Do a little internal innovation and focus on using other’s ideas and new technology. It is always easier to become an expert when technology and techniques are new. What is new in your field?

Something to do today

Try it again. The greatest lunch topic you can talk about with your boss is, “What is the emerging world changing technology, technique or skill in our field?” Figure out what the buzzwords are that people are barely starting to define in your field.

Use raising technology and new techniques to get a great job

Fingerprint locks are used by tons of people on a daily basis, whether on computers or phones. People use them more often than the number or word locks because of convenience. They even have fingerprint locks for doors, and eventually I can see new locks like these being used more often than the everyday lock and key. The world changes a lot around us, and with that there are new ideas and new ways of life. 

Your job search should be like the world, always changing, always improving.

Every year thousands of people get great new jobs with massive pay raises because they have learned something new and exciting. I know average programmers who are earning $120,000 per year. They learned the latest technology and tools and have been riding the gravy train for 3 or 4 years. Accountants that can implement brand new systems are still worth their weight in gold. 

Adding a fingerprint lock helps sell thousands of new electronics to geeks like me. New technology, techniques, and skills can sell CEO’s and managers on your value.

What can you learn today? 

Something to do today

The greatest lunch topic you can talk about with your boss is, “What is the emerging world changing technology, technique or skill in our field?” Try it today.

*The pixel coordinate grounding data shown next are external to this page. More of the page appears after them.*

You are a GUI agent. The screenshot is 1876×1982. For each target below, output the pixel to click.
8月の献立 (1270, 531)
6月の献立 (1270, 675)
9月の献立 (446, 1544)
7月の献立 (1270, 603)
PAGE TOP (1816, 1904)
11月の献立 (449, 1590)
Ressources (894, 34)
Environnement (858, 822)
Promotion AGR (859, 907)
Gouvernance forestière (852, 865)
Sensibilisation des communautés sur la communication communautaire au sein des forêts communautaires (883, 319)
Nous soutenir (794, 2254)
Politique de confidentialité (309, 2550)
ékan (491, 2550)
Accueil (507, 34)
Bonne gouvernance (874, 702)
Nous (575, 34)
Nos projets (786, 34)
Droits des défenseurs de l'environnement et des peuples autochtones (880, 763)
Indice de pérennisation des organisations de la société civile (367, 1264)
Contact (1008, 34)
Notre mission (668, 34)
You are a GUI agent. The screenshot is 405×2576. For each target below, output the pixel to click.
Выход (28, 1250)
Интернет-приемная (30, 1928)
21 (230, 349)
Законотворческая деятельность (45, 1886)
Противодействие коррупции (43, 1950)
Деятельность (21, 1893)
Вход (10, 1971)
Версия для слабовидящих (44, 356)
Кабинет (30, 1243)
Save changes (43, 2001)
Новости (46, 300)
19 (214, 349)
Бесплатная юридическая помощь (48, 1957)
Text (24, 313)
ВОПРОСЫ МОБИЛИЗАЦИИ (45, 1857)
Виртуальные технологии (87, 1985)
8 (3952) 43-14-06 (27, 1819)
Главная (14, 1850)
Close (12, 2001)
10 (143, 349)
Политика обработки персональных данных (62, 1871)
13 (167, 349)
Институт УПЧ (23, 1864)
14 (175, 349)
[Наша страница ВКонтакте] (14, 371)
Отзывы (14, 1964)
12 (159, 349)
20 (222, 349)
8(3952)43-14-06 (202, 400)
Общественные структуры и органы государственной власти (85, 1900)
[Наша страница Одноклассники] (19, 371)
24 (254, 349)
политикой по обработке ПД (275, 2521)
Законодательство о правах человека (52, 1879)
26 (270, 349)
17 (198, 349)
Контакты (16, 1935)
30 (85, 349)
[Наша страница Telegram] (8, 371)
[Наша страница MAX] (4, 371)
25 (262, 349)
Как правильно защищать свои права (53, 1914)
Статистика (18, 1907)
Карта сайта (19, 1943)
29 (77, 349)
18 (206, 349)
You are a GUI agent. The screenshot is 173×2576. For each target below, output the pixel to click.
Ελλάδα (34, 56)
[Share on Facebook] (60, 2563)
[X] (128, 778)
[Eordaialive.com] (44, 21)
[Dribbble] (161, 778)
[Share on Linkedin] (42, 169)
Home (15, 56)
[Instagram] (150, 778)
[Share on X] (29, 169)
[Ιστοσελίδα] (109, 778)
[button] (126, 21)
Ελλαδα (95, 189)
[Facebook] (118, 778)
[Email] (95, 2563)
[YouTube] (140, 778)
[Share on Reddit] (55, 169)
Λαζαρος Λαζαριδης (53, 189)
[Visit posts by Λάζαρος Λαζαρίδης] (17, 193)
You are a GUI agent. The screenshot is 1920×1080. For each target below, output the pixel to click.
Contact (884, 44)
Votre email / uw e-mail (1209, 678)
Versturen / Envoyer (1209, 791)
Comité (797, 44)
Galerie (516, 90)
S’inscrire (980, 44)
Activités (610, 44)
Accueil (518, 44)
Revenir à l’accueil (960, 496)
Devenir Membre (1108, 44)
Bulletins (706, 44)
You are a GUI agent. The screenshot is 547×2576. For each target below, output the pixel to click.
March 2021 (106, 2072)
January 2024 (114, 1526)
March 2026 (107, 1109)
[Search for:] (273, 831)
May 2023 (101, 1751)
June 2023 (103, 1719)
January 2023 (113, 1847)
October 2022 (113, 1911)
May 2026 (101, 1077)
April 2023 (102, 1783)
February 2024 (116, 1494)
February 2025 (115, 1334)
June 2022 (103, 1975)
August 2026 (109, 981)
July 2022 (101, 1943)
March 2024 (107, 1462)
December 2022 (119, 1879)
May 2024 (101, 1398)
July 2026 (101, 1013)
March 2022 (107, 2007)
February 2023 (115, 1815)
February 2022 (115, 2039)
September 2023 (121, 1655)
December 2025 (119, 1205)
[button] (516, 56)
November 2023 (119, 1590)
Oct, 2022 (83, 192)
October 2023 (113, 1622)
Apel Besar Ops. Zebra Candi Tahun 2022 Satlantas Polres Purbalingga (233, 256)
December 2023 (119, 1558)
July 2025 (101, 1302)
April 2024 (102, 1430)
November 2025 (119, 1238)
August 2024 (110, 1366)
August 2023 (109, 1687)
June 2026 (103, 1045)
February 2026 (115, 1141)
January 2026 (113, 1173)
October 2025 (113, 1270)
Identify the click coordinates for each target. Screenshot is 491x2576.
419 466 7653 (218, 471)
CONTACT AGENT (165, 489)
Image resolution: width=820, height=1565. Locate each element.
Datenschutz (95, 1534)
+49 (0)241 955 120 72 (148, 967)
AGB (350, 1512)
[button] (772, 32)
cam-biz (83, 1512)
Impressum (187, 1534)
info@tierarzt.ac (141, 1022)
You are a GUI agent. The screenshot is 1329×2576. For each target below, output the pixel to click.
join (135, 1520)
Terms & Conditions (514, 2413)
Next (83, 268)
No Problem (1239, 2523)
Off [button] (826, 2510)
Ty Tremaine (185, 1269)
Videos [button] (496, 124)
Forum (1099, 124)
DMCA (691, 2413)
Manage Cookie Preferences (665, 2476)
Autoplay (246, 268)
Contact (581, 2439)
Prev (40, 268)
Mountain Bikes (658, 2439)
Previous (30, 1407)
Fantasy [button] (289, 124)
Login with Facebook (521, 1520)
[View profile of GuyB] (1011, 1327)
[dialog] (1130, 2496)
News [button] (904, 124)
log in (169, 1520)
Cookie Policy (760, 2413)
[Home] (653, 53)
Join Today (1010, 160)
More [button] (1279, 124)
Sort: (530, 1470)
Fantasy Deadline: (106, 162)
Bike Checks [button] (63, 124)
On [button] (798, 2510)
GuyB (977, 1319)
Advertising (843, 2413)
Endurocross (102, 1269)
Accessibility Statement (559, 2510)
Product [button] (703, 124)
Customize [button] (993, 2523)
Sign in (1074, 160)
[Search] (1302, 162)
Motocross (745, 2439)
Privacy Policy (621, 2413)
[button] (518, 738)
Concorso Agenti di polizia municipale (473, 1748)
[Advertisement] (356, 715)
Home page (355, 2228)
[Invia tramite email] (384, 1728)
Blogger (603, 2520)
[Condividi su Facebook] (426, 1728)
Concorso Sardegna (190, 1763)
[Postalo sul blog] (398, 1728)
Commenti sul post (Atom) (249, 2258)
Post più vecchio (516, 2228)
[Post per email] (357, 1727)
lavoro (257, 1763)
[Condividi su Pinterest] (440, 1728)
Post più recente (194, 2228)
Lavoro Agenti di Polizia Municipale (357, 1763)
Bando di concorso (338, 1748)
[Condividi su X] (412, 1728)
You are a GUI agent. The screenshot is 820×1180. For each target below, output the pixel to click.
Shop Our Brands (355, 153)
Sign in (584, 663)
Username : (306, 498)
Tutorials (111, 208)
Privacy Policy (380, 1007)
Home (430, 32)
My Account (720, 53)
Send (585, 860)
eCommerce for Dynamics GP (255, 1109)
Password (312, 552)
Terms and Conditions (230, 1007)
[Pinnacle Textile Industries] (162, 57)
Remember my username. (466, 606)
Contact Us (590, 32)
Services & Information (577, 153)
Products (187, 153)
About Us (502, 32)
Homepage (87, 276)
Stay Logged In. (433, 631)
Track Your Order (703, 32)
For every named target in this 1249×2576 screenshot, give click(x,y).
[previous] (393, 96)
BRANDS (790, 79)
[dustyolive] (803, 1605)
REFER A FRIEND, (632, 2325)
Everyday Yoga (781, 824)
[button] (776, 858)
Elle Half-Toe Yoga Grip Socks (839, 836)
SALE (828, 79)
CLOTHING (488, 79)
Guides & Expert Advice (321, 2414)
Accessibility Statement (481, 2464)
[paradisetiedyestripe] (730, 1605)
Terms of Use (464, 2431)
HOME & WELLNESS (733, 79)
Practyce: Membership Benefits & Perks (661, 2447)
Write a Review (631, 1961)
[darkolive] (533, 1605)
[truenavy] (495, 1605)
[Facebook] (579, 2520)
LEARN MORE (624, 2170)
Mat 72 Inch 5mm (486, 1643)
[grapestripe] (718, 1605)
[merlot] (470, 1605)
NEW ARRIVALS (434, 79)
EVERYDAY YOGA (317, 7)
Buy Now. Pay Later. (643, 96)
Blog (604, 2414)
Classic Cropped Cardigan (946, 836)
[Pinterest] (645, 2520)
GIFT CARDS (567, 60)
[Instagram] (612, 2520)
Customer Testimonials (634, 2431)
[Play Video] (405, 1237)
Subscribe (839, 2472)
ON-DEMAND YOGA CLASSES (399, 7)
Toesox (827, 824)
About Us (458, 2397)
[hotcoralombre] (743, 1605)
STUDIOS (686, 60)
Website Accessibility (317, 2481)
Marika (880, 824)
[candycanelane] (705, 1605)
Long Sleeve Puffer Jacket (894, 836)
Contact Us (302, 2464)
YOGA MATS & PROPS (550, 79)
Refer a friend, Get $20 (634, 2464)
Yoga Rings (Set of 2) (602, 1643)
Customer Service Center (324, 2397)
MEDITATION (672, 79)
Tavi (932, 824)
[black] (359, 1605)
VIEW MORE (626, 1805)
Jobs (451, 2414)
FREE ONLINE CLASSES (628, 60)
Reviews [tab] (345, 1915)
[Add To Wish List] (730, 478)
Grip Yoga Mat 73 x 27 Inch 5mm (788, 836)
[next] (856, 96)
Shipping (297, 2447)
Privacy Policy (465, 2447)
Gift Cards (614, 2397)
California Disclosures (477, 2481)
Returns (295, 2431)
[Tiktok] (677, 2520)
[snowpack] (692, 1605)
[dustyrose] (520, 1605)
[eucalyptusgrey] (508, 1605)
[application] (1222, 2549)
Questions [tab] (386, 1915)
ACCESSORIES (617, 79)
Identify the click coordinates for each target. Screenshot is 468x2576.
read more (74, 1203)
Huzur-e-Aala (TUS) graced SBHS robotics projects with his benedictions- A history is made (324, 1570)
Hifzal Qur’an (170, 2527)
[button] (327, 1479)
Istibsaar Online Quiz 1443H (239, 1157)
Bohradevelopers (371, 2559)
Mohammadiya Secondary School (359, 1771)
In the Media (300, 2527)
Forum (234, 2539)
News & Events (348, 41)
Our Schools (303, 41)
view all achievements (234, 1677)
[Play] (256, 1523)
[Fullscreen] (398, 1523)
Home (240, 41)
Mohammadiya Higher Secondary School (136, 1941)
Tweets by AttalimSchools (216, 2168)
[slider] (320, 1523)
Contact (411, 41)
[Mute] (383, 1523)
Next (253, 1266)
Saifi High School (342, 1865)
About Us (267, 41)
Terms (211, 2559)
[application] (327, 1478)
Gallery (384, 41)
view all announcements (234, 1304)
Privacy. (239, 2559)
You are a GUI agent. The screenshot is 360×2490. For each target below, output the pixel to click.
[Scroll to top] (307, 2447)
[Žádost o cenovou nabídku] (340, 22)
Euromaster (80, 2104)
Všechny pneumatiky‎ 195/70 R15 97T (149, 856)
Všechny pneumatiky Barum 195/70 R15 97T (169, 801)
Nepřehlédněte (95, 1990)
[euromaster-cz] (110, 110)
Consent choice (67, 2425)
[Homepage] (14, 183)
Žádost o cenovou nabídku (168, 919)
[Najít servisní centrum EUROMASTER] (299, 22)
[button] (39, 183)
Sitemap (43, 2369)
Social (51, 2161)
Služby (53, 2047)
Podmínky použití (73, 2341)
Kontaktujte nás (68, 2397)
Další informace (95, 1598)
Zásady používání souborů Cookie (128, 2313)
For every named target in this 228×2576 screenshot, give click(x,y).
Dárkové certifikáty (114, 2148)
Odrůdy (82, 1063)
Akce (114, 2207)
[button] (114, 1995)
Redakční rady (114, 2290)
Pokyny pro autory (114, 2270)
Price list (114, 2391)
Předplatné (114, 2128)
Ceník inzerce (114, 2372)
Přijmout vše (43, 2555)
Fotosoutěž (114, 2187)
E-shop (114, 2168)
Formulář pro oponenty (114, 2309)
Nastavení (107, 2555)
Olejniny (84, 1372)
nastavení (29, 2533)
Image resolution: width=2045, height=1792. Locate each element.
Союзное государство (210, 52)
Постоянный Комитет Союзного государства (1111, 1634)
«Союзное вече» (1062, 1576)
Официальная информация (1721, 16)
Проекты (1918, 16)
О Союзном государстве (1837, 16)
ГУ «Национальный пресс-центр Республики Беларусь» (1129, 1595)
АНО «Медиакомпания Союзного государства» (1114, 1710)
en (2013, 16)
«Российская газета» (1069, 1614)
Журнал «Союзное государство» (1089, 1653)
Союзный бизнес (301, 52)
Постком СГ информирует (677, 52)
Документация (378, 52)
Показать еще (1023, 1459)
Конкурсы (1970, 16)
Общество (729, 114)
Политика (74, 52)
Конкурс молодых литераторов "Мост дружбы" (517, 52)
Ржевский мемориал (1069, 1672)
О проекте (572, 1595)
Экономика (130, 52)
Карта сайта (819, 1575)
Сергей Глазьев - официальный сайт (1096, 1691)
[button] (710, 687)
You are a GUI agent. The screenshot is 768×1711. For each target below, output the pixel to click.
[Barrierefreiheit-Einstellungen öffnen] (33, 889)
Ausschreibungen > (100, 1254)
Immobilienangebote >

How to be persistent with your job hunt

Kids can be a practically irresistible force. I have 10 children. Usually I can resist them. Not always. Sometimes they have to admit defeat, but with kids they don’t admit defeat till they have exhausted every avenue towards success. Here’s how they win.

  1. Be totally, irresistibly, and eternally committed to a world changing idea
  2. Jump up and down with enthusiasm
  3. “No” means not now
  4. “Not now” means try again in 5 minutes
  5. Laugh, smile and tickle your dad
  6. Run around and get all the other kids excited out of their minds
  7. Ask dad for help to figure out how to do it
  8. Cry if dad is not listening
  9. See if you can turn it into a school project
  10. Ask mom to talk to dad about it
  11. Bring a partially completed task to dad to be fixed
  12. Change your plans and try again in an hour
  13. A small explosion in the yard will get dad’s attention
  14. Make it a game

Kids win because they are too excited to accept defeat. They are willing to try every possible way around an obstacle. When I am the obstacle and they are really really determined, they know they can win.

Is there a job you really really want? Why not job hunt like a kid?

Something to do today

Take a pen and paper and translate each of those 14 things into something you can use for job hunting or working for a promotion in real life.